-- start --

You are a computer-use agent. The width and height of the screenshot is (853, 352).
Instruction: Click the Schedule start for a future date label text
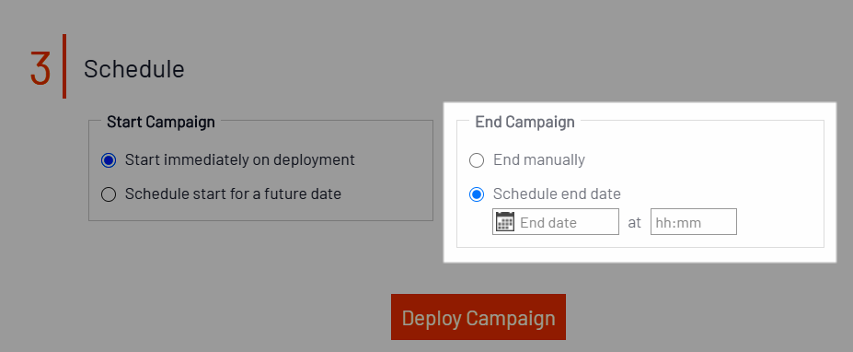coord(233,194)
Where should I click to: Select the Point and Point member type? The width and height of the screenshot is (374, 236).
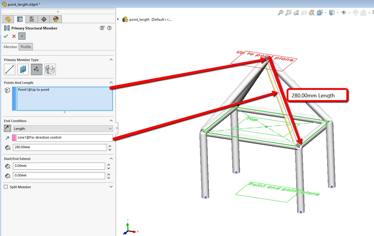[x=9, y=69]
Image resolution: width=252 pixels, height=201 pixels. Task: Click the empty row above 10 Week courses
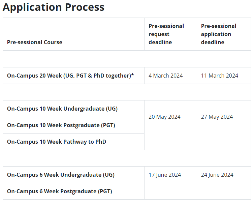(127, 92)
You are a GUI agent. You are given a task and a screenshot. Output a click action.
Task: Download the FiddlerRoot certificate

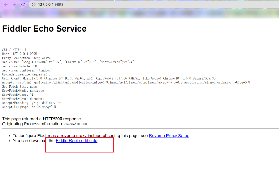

-- end --
-- start --

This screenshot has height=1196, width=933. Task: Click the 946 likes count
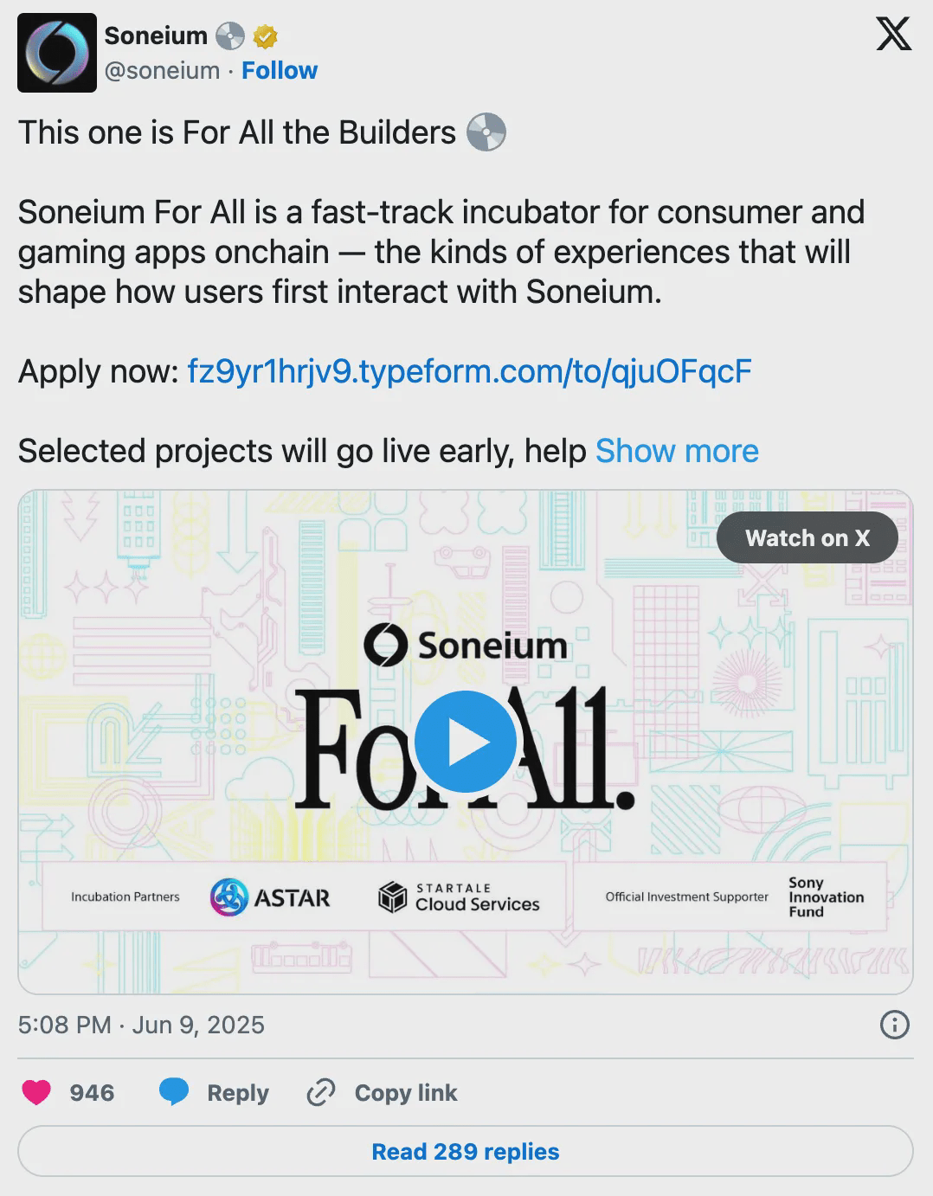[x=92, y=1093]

-- end --
-- start --

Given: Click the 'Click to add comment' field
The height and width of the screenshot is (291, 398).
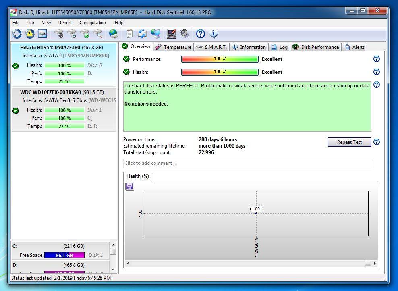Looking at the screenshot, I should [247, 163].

-- end --

Goal:
Express the rows starting with the line containing "Where should I" and going on through the line containing "Task: Download the FiddlerRoot certificate" as a JSON list of strings, one string per line, skipping blank lines. Leave the pictures out of the answer.

Written reply:
[
  "Where should I click to: Select the Point and Point member type? The width and height of the screenshot is (374, 236).",
  "[x=9, y=69]",
  "Image resolution: width=252 pixels, height=201 pixels. Task: Click the empty row above 10 Week courses",
  "(127, 92)",
  "You are a GUI agent. You are given a task and a screenshot. Output a click action.",
  "Task: Download the FiddlerRoot certificate"
]